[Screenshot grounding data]
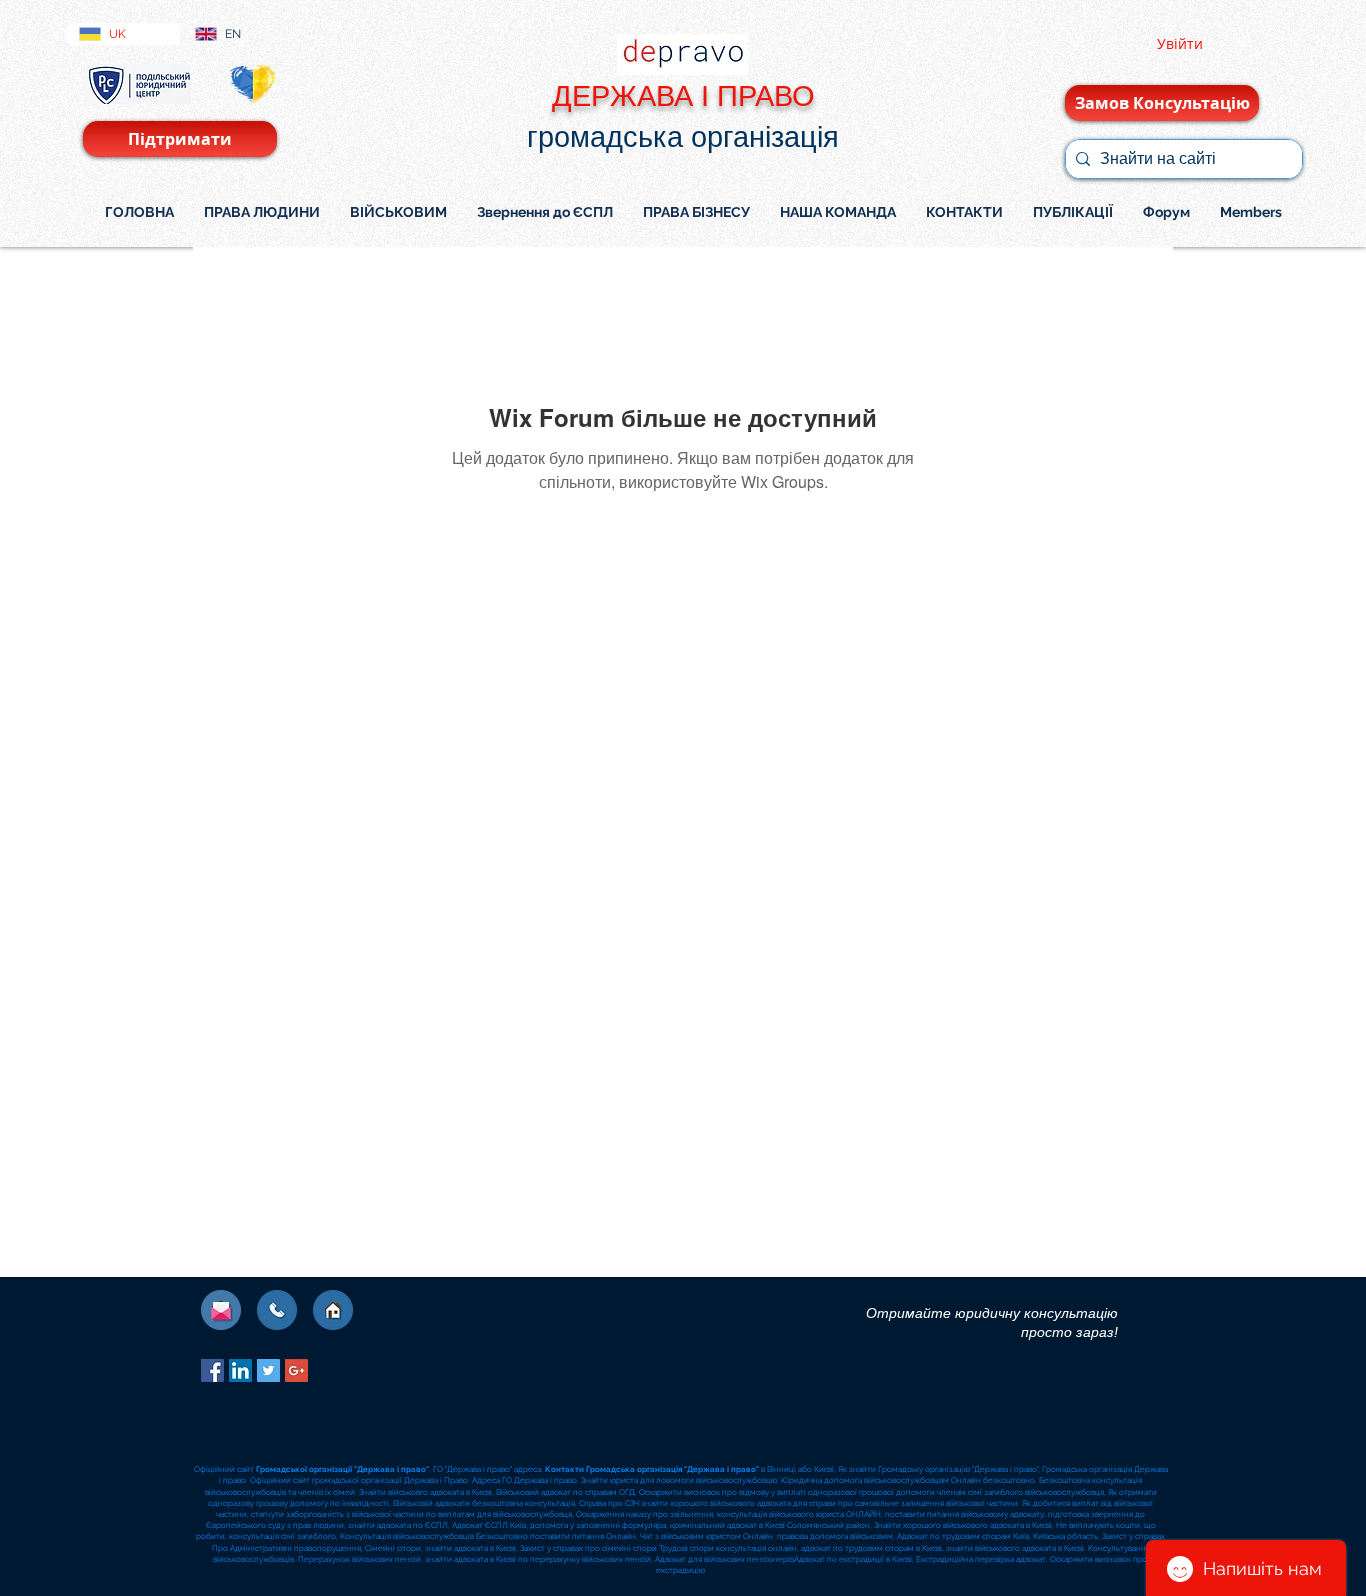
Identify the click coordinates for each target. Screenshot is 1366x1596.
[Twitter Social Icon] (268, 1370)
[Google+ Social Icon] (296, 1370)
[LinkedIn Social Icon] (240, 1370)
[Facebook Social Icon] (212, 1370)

[Task]: Each line from the one holding "[Google+ Social Icon] (296, 1370)" down to the end of the records above is to be repeated exactly; no other line belongs in the reply.

[Response to the exercise]:
[Google+ Social Icon] (296, 1370)
[LinkedIn Social Icon] (240, 1370)
[Facebook Social Icon] (212, 1370)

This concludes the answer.